Your answer must be the exact lines of the listing below that run from the line with "Select author Hagen, May Britt in header row" to the line with "The width and height of the screenshot is (740, 555).", ends included, and no pictures.

******************************

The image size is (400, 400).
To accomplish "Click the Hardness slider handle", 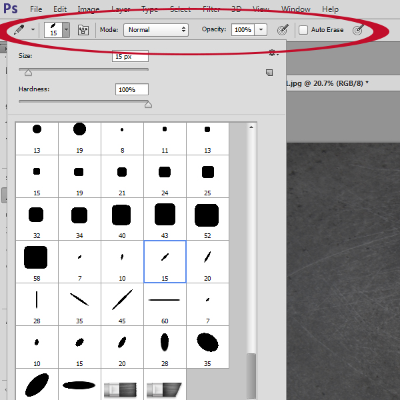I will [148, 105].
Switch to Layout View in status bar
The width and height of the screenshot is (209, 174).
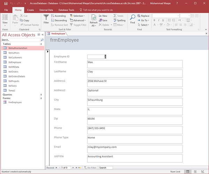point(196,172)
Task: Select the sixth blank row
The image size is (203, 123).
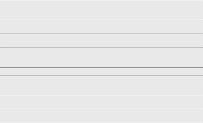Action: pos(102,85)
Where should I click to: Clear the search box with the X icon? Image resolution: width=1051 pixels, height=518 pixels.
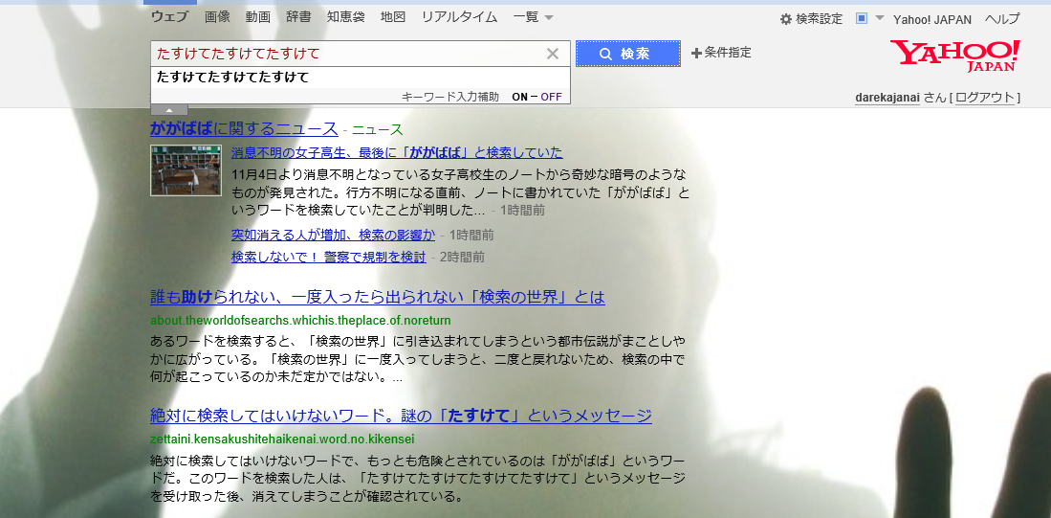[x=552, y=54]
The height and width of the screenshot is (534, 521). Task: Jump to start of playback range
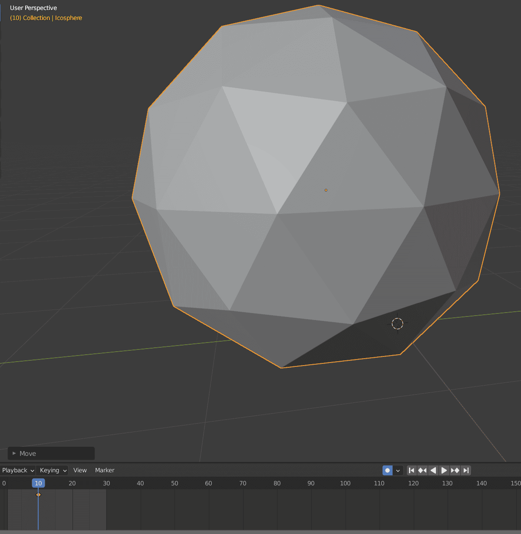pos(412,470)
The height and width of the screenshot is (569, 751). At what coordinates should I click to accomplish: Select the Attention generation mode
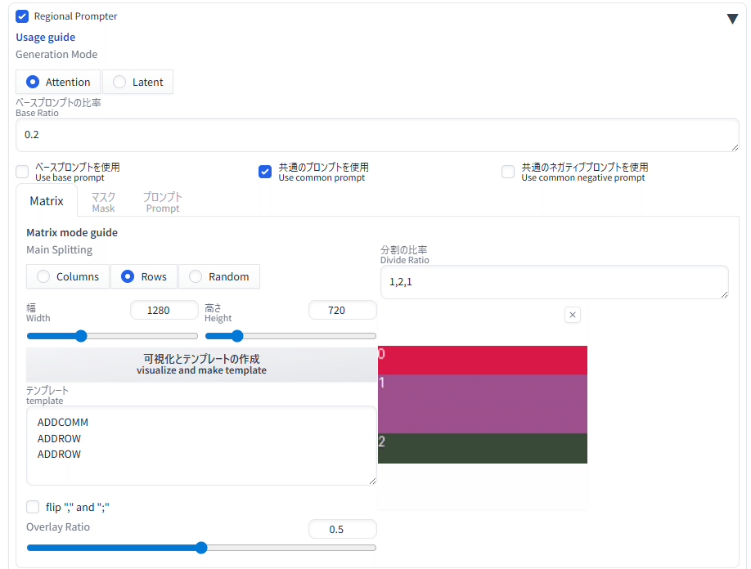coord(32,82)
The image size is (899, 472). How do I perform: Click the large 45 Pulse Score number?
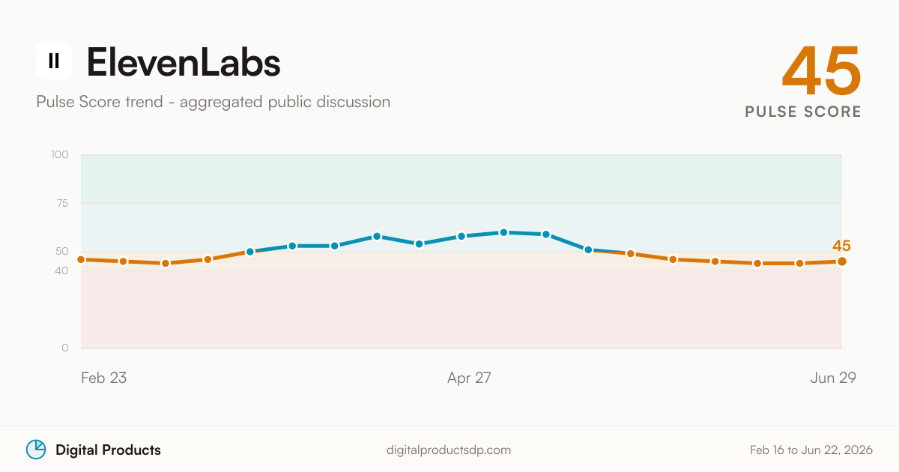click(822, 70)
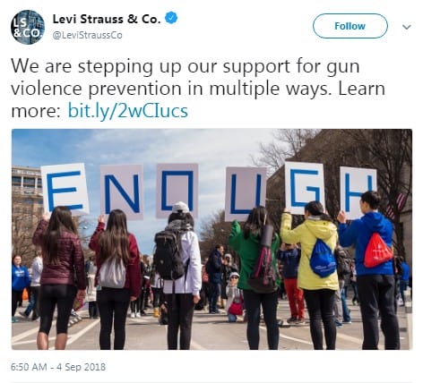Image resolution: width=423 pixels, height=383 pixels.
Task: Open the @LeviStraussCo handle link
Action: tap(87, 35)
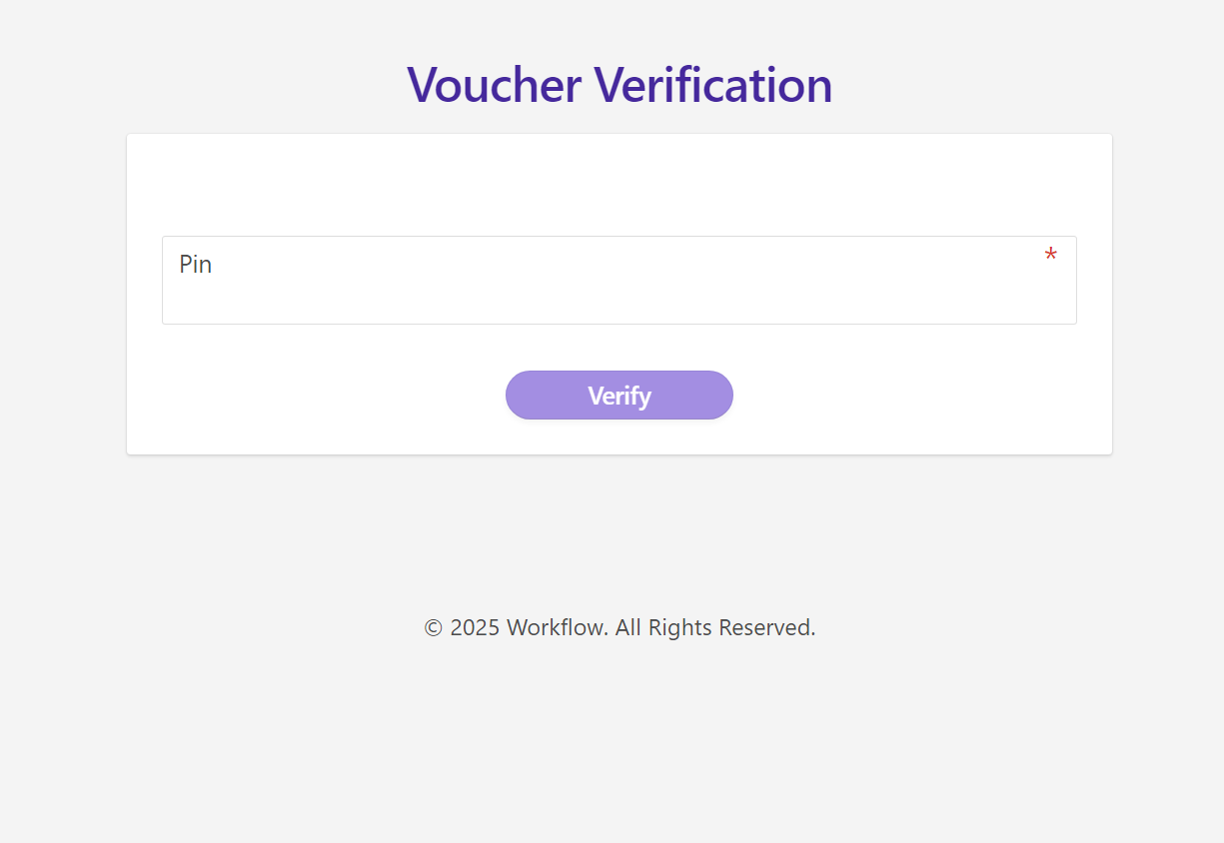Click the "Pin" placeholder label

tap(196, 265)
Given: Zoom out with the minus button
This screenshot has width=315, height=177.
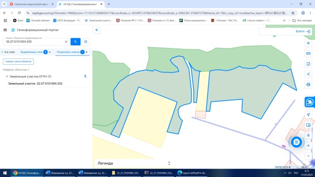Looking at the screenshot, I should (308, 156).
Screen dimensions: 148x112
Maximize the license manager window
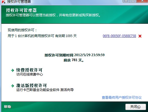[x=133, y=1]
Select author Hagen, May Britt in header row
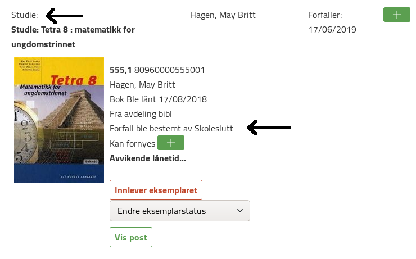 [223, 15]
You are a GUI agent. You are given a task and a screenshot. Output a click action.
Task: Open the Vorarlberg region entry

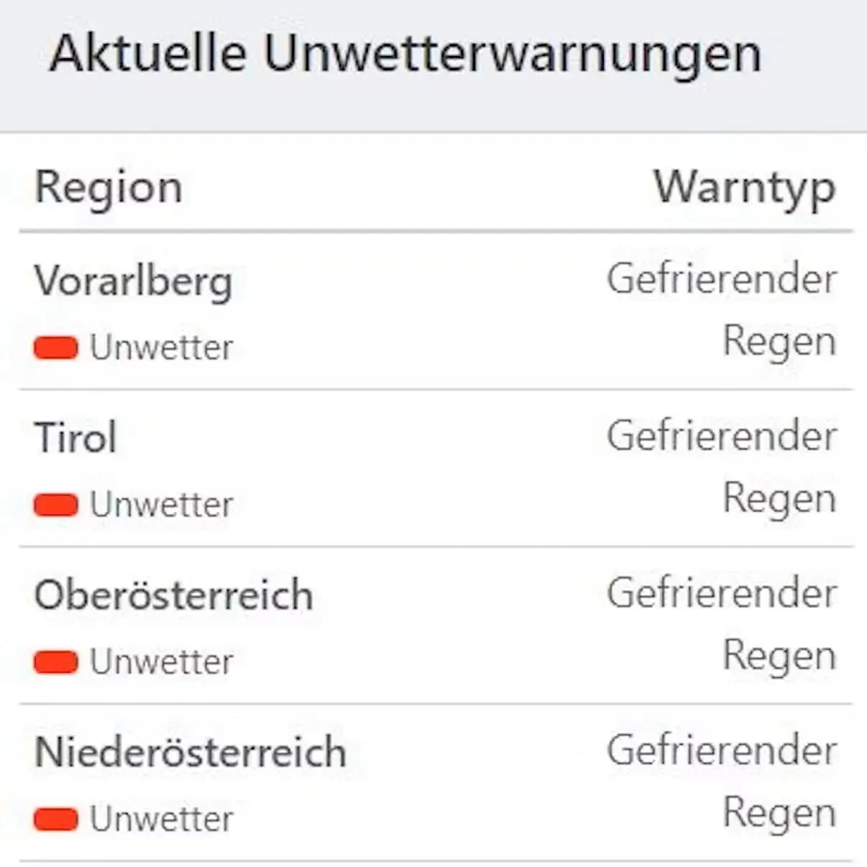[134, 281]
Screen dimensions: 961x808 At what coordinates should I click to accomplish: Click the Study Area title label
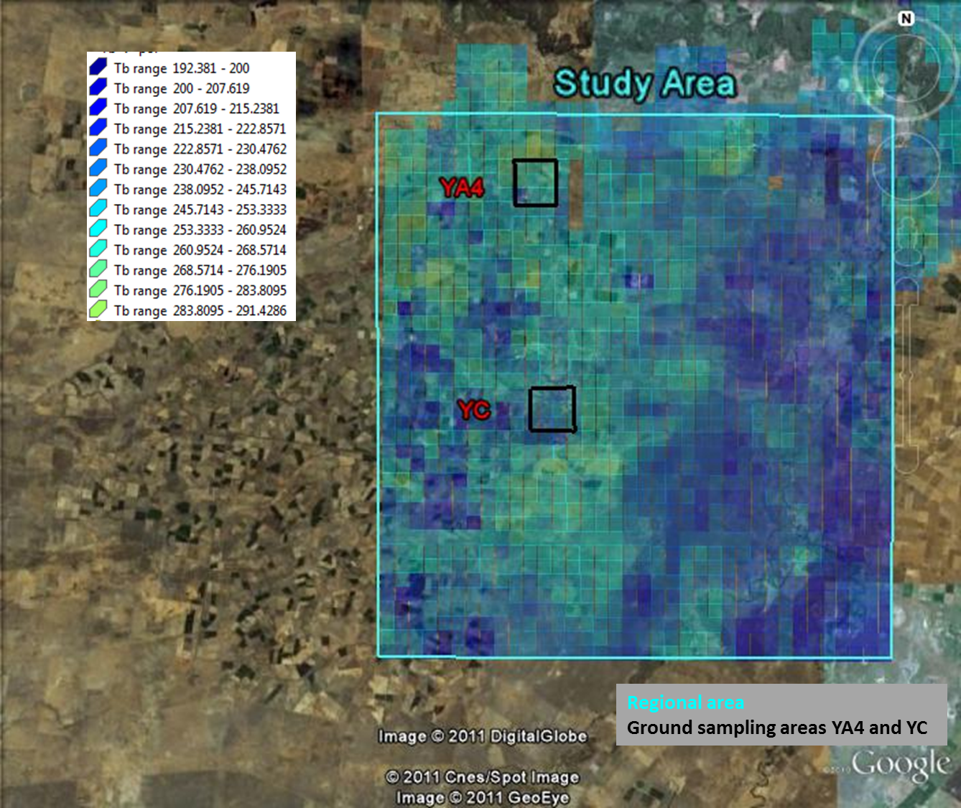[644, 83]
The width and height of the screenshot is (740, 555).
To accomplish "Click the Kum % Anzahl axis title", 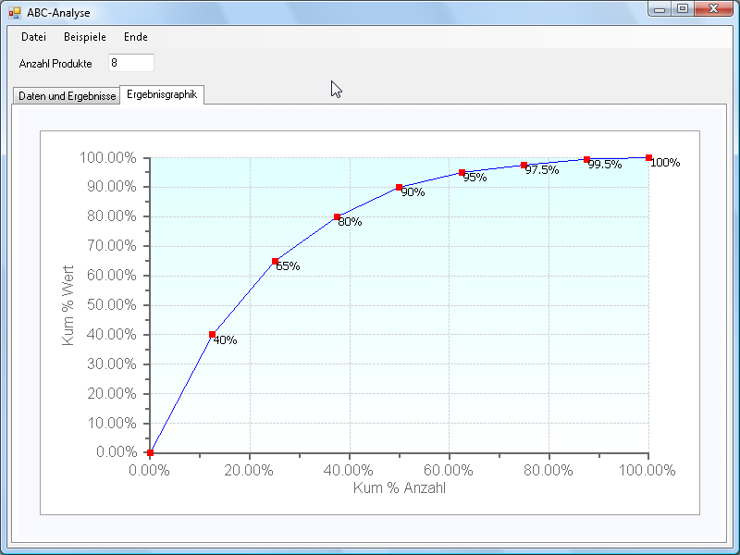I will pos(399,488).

******************************

Finished task
Select author Hagen, May Britt in header row
 [223, 15]
You are a GUI agent. You are given a task and a screenshot. Output a click action.
Task: Open the Vorarlberg region entry

[134, 281]
Screen dimensions: 961x808 At what coordinates should I click to accomplish: Click the Study Area title label
[644, 83]
The width and height of the screenshot is (740, 555).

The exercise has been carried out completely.